## To do
Each entry must be restated word for word.

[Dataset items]
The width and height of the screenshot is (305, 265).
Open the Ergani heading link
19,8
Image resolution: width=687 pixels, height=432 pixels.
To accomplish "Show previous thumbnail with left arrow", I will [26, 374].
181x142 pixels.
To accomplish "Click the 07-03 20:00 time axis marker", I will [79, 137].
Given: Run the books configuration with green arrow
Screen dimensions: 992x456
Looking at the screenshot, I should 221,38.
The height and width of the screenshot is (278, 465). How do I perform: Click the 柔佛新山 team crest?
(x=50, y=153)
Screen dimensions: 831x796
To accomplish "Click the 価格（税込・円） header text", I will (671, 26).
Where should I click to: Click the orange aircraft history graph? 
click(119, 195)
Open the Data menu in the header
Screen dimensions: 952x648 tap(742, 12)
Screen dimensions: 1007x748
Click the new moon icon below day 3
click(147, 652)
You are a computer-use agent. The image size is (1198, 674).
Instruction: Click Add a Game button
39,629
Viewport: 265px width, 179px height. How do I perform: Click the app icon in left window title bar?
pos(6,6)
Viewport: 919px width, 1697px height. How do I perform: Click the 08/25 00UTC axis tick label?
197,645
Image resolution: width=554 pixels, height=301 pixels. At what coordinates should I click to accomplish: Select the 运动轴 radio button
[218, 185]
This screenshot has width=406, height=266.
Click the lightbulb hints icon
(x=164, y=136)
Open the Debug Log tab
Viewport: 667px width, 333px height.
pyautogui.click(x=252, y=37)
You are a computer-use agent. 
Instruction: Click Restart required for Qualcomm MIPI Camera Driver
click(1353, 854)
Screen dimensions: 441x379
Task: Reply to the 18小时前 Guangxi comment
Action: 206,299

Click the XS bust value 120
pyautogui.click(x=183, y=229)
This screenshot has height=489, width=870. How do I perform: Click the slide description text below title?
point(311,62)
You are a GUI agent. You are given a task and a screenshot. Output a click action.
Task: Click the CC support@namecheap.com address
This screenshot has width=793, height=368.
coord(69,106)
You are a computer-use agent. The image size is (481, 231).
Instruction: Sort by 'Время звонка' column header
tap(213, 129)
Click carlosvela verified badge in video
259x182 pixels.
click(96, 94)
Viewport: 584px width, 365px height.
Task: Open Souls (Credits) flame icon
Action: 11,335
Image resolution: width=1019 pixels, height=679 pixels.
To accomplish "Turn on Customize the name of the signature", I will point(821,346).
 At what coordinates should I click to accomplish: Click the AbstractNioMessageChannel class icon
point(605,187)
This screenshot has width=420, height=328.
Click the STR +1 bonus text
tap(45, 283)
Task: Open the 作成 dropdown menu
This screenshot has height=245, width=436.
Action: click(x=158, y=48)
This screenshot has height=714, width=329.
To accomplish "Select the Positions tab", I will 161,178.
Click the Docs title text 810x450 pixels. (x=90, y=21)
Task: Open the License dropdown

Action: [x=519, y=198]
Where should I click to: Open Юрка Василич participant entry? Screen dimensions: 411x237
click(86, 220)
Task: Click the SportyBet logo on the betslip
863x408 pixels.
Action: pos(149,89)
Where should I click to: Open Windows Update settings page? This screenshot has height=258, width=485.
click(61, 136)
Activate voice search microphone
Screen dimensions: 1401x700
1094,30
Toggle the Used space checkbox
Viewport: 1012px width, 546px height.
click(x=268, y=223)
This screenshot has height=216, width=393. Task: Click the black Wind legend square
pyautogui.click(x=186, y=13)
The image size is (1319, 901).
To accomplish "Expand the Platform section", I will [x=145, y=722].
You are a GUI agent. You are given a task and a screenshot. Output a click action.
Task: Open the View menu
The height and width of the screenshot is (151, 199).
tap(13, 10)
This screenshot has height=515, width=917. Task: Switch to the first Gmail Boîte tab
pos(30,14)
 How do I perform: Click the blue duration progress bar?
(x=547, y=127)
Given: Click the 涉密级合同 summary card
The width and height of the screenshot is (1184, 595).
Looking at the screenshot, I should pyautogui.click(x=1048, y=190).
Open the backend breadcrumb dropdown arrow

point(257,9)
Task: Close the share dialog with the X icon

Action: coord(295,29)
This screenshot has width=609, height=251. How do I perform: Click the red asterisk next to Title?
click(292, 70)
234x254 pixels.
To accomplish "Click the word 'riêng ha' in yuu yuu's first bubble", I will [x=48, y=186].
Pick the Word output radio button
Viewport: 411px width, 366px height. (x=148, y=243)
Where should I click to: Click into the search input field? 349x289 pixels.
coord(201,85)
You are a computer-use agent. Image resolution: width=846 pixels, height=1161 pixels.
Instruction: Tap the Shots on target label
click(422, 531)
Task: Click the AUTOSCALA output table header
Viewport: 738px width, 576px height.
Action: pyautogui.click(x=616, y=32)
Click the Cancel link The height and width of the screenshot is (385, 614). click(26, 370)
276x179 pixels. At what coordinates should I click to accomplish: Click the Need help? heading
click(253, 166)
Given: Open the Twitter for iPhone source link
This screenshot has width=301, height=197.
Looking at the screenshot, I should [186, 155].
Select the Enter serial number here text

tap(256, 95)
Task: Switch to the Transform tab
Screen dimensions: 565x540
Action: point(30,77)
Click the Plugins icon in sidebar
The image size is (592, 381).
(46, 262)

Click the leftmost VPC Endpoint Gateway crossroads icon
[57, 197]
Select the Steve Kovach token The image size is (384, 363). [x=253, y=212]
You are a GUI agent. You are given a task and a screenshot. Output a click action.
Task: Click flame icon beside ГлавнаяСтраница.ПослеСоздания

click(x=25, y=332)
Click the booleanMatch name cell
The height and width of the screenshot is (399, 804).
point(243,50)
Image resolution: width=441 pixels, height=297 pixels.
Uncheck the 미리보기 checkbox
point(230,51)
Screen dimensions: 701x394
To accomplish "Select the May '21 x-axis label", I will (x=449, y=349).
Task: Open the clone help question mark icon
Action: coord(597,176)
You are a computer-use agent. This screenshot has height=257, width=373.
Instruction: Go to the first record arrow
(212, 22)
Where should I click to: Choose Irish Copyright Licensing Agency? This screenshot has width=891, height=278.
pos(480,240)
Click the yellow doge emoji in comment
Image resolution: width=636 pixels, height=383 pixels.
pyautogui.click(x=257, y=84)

## Finished task
The width and height of the screenshot is (305, 265).
Open the Ergani heading link
19,8
Image resolution: width=687 pixels, height=432 pixels.
To accomplish "Show previous thumbnail with left arrow", I will [26, 374].
181x142 pixels.
To accomplish "Click the 07-03 20:00 time axis marker", I will [79, 137].
Given: Run the books configuration with green arrow
Screen dimensions: 992x456
Looking at the screenshot, I should 221,38.
The height and width of the screenshot is (278, 465). How do I perform: Click the 柔佛新山 team crest?
(x=50, y=153)
Screen dimensions: 831x796
To accomplish "Click the 価格（税込・円） header text", I will (671, 26).
Where should I click to: Click the orange aircraft history graph? 
click(119, 195)
Open the Data menu in the header
Screen dimensions: 952x648 tap(742, 12)
Screen dimensions: 1007x748
Click the new moon icon below day 3
click(147, 652)
You are a computer-use agent. The image size is (1198, 674).
Instruction: Click Add a Game button
39,629
Viewport: 265px width, 179px height. How do I perform: Click the app icon in left window title bar?
pos(6,6)
Viewport: 919px width, 1697px height. How do I perform: Click the 08/25 00UTC axis tick label?
197,645
Image resolution: width=554 pixels, height=301 pixels. At what coordinates should I click to accomplish: Select the 运动轴 radio button
[218, 185]
This screenshot has width=406, height=266.
Click the lightbulb hints icon
(x=164, y=136)
Open the Debug Log tab
Viewport: 667px width, 333px height.
pyautogui.click(x=252, y=37)
You are a computer-use agent. 
Instruction: Click Restart required for Qualcomm MIPI Camera Driver
click(1353, 854)
Screen dimensions: 441x379
Task: Reply to the 18小时前 Guangxi comment
Action: 206,299

Click the XS bust value 120
pyautogui.click(x=183, y=229)
This screenshot has height=489, width=870. How do I perform: Click the slide description text below title?
point(311,62)
You are a GUI agent. You are given a task and a screenshot. Output a click action.
Task: Click the CC support@namecheap.com address
This screenshot has width=793, height=368.
coord(69,106)
You are a computer-use agent. The image size is (481, 231).
Instruction: Sort by 'Время звонка' column header
tap(213, 129)
Click carlosvela verified badge in video
259x182 pixels.
click(96, 94)
Viewport: 584px width, 365px height.
Task: Open Souls (Credits) flame icon
Action: 11,335
Image resolution: width=1019 pixels, height=679 pixels.
To accomplish "Turn on Customize the name of the signature", I will point(821,346).
 At what coordinates should I click to accomplish: Click the AbstractNioMessageChannel class icon
point(605,187)
This screenshot has width=420, height=328.
Click the STR +1 bonus text
tap(45, 283)
Task: Open the 作成 dropdown menu
This screenshot has height=245, width=436.
Action: click(x=158, y=48)
This screenshot has height=714, width=329.
To accomplish "Select the Positions tab", I will 161,178.
Click the Docs title text 810x450 pixels. (x=90, y=21)
Task: Open the License dropdown

Action: [x=519, y=198]
Where should I click to: Open Юрка Василич participant entry? Screen dimensions: 411x237
click(86, 220)
Task: Click the SportyBet logo on the betslip
863x408 pixels.
Action: pos(149,89)
Where should I click to: Open Windows Update settings page? This screenshot has height=258, width=485.
click(61, 136)
Activate voice search microphone
Screen dimensions: 1401x700
1094,30
Toggle the Used space checkbox
Viewport: 1012px width, 546px height.
click(x=268, y=223)
This screenshot has height=216, width=393. Task: Click the black Wind legend square
pyautogui.click(x=186, y=13)
The image size is (1319, 901).
To accomplish "Expand the Platform section", I will [x=145, y=722].
You are a GUI agent. You are given a task and a screenshot. Output a click action.
Task: Open the View menu
The height and width of the screenshot is (151, 199).
tap(13, 10)
This screenshot has height=515, width=917. Task: Switch to the first Gmail Boîte tab
pos(30,14)
 How do I perform: Click the blue duration progress bar?
(x=547, y=127)
Given: Click the 涉密级合同 summary card
The width and height of the screenshot is (1184, 595).
Looking at the screenshot, I should pyautogui.click(x=1048, y=190).
Open the backend breadcrumb dropdown arrow

point(257,9)
Task: Close the share dialog with the X icon

Action: coord(295,29)
This screenshot has width=609, height=251. How do I perform: Click the red asterisk next to Title?
click(292, 70)
234x254 pixels.
To accomplish "Click the word 'riêng ha' in yuu yuu's first bubble", I will [x=48, y=186].
Pick the Word output radio button
Viewport: 411px width, 366px height. (x=148, y=243)
Where should I click to: Click into the search input field? 349x289 pixels.
coord(201,85)
You are a computer-use agent. Image resolution: width=846 pixels, height=1161 pixels.
Instruction: Tap the Shots on target label
click(422, 531)
Task: Click the AUTOSCALA output table header
Viewport: 738px width, 576px height.
Action: pyautogui.click(x=616, y=32)
Click the Cancel link The height and width of the screenshot is (385, 614). click(26, 370)
276x179 pixels. At what coordinates should I click to accomplish: Click the Need help? heading
click(253, 166)
Given: Open the Twitter for iPhone source link
This screenshot has width=301, height=197.
Looking at the screenshot, I should [186, 155].
Select the Enter serial number here text

tap(256, 95)
Task: Switch to the Transform tab
Screen dimensions: 565x540
Action: point(30,77)
Click the Plugins icon in sidebar
The image size is (592, 381).
(46, 262)

Click the leftmost VPC Endpoint Gateway crossroads icon
[57, 197]
Select the Steve Kovach token The image size is (384, 363). [x=253, y=212]
You are a GUI agent. You are given a task and a screenshot. Output a click action.
Task: Click flame icon beside ГлавнаяСтраница.ПослеСоздания

click(x=25, y=332)
Click the booleanMatch name cell
The height and width of the screenshot is (399, 804).
point(243,50)
Image resolution: width=441 pixels, height=297 pixels.
Uncheck the 미리보기 checkbox
point(230,51)
Screen dimensions: 701x394
To accomplish "Select the May '21 x-axis label", I will (x=449, y=349).
Task: Open the clone help question mark icon
Action: coord(597,176)
You are a computer-use agent. This screenshot has height=257, width=373.
Instruction: Go to the first record arrow
(212, 22)
Where should I click to: Choose Irish Copyright Licensing Agency? This screenshot has width=891, height=278.
pos(480,240)
Click the yellow doge emoji in comment
Image resolution: width=636 pixels, height=383 pixels.
pyautogui.click(x=257, y=84)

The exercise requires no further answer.